**Data:**

::::

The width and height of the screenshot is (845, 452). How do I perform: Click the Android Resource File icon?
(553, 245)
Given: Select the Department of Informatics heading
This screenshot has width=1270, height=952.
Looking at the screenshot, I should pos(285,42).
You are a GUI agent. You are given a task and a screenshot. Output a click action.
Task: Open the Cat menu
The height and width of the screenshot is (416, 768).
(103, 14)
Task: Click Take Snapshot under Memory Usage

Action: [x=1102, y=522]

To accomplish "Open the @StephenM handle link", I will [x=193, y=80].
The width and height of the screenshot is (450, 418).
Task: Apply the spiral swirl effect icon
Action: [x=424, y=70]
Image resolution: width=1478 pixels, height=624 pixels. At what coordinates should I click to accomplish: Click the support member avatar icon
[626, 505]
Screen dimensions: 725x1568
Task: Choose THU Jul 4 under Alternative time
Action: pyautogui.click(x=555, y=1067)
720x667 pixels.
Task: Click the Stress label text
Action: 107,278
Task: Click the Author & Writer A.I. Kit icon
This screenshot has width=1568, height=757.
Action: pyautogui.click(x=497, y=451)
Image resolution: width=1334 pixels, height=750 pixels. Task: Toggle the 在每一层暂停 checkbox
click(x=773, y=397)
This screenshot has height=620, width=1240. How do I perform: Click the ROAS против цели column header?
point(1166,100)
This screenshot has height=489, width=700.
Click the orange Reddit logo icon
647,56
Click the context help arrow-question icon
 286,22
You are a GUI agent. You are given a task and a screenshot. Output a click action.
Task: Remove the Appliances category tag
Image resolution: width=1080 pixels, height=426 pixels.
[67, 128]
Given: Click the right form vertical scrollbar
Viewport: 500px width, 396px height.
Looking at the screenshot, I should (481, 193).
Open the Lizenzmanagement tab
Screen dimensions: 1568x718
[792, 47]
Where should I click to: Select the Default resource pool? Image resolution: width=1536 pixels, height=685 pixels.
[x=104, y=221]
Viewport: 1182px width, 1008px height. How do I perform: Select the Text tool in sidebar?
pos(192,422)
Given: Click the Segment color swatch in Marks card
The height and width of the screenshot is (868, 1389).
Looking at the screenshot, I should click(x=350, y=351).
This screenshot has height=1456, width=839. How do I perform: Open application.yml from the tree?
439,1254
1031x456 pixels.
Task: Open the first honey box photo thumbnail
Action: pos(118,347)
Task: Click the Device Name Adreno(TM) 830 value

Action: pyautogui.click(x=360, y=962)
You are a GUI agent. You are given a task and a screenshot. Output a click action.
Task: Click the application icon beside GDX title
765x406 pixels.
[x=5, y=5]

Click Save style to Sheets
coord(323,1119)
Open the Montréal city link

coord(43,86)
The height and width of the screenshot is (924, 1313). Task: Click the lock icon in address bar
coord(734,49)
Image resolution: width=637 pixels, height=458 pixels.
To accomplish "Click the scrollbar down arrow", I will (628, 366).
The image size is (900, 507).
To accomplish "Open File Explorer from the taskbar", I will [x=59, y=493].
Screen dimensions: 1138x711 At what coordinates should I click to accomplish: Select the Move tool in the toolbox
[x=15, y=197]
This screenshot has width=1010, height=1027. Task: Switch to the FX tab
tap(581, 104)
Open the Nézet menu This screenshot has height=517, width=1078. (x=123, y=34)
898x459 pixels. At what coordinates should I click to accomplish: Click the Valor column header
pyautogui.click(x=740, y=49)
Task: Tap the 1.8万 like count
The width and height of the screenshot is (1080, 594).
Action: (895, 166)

::::

**Exercise aim:**
All of the data above must be repeated exactly.

**Answer space:**
The width and height of the screenshot is (845, 452). How do I perform: Click the Android Resource File icon?
(553, 245)
Given: Select the Department of Informatics heading
This screenshot has width=1270, height=952.
Looking at the screenshot, I should pos(285,42).
You are a GUI agent. You are given a task and a screenshot. Output a click action.
Task: Open the Cat menu
The height and width of the screenshot is (416, 768).
(103, 14)
Task: Click Take Snapshot under Memory Usage

Action: [x=1102, y=522]

To accomplish "Open the @StephenM handle link", I will [x=193, y=80].
The width and height of the screenshot is (450, 418).
Task: Apply the spiral swirl effect icon
Action: [x=424, y=70]
Image resolution: width=1478 pixels, height=624 pixels. At what coordinates should I click to accomplish: Click the support member avatar icon
[626, 505]
Screen dimensions: 725x1568
Task: Choose THU Jul 4 under Alternative time
Action: pyautogui.click(x=555, y=1067)
720x667 pixels.
Task: Click the Stress label text
Action: 107,278
Task: Click the Author & Writer A.I. Kit icon
This screenshot has width=1568, height=757.
Action: pyautogui.click(x=497, y=451)
Image resolution: width=1334 pixels, height=750 pixels. Task: Toggle the 在每一层暂停 checkbox
click(x=773, y=397)
This screenshot has height=620, width=1240. How do I perform: Click the ROAS против цели column header?
point(1166,100)
This screenshot has height=489, width=700.
Click the orange Reddit logo icon
647,56
Click the context help arrow-question icon
 286,22
You are a GUI agent. You are given a task and a screenshot. Output a click action.
Task: Remove the Appliances category tag
Image resolution: width=1080 pixels, height=426 pixels.
[67, 128]
Given: Click the right form vertical scrollbar
Viewport: 500px width, 396px height.
Looking at the screenshot, I should (481, 193).
Open the Lizenzmanagement tab
Screen dimensions: 1568x718
[792, 47]
Where should I click to: Select the Default resource pool? Image resolution: width=1536 pixels, height=685 pixels.
[x=104, y=221]
Viewport: 1182px width, 1008px height. How do I perform: Select the Text tool in sidebar?
pos(192,422)
Given: Click the Segment color swatch in Marks card
The height and width of the screenshot is (868, 1389).
Looking at the screenshot, I should click(x=350, y=351).
This screenshot has height=1456, width=839. How do I perform: Open application.yml from the tree?
439,1254
1031x456 pixels.
Task: Open the first honey box photo thumbnail
Action: pos(118,347)
Task: Click the Device Name Adreno(TM) 830 value

Action: pyautogui.click(x=360, y=962)
You are a GUI agent. You are given a task and a screenshot. Output a click action.
Task: Click the application icon beside GDX title
765x406 pixels.
[x=5, y=5]

Click Save style to Sheets
coord(323,1119)
Open the Montréal city link

coord(43,86)
The height and width of the screenshot is (924, 1313). Task: Click the lock icon in address bar
coord(734,49)
Image resolution: width=637 pixels, height=458 pixels.
To accomplish "Click the scrollbar down arrow", I will (628, 366).
The image size is (900, 507).
To accomplish "Open File Explorer from the taskbar", I will [x=59, y=493].
Screen dimensions: 1138x711 At what coordinates should I click to accomplish: Select the Move tool in the toolbox
[x=15, y=197]
This screenshot has width=1010, height=1027. Task: Switch to the FX tab
tap(581, 104)
Open the Nézet menu This screenshot has height=517, width=1078. (x=123, y=34)
898x459 pixels. At what coordinates should I click to accomplish: Click the Valor column header
pyautogui.click(x=740, y=49)
Task: Tap the 1.8万 like count
The width and height of the screenshot is (1080, 594).
Action: (895, 166)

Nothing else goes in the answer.